WORK INSTRUCTION:
Below are the entries. Set down exactly the line containing "You are a GUI" and each line after it.

PROVIDED DATA:
★ ★ ★ ★
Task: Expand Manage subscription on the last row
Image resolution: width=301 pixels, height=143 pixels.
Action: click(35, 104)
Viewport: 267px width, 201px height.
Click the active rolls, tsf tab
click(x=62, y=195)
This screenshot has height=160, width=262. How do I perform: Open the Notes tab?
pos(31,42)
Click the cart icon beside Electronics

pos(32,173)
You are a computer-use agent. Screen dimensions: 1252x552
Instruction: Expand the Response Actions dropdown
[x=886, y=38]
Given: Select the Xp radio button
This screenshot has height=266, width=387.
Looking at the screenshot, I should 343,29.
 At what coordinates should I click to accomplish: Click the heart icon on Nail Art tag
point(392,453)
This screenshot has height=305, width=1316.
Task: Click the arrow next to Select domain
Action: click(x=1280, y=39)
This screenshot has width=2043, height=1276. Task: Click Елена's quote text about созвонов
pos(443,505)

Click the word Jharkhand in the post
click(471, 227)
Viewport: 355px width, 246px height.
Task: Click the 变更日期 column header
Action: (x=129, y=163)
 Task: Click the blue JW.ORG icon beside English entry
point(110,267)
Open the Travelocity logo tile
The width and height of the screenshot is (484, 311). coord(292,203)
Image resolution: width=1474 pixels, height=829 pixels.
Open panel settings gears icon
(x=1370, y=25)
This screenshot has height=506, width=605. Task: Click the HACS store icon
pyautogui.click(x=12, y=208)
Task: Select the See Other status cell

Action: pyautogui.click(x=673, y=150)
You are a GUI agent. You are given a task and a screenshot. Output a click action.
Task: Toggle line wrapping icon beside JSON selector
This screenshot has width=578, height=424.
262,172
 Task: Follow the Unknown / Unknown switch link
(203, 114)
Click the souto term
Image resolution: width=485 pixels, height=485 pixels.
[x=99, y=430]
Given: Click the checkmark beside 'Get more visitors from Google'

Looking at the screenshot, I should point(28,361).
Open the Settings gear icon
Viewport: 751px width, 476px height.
★ ★ ★ ★
RESPONSE TO THE EXERCISE:
You are a GUI agent. You are given a task and a screenshot. Output a click action.
Task: Toggle line wrapping icon beside JSON selector
This screenshot has width=578, height=424.
262,172
 Task: Follow the Unknown / Unknown switch link
(203, 114)
Click the souto term
Image resolution: width=485 pixels, height=485 pixels.
[x=99, y=430]
Given: Click the checkmark beside 'Get more visitors from Google'

Looking at the screenshot, I should point(28,361).
Open the Settings gear icon
Viewport: 751px width, 476px height.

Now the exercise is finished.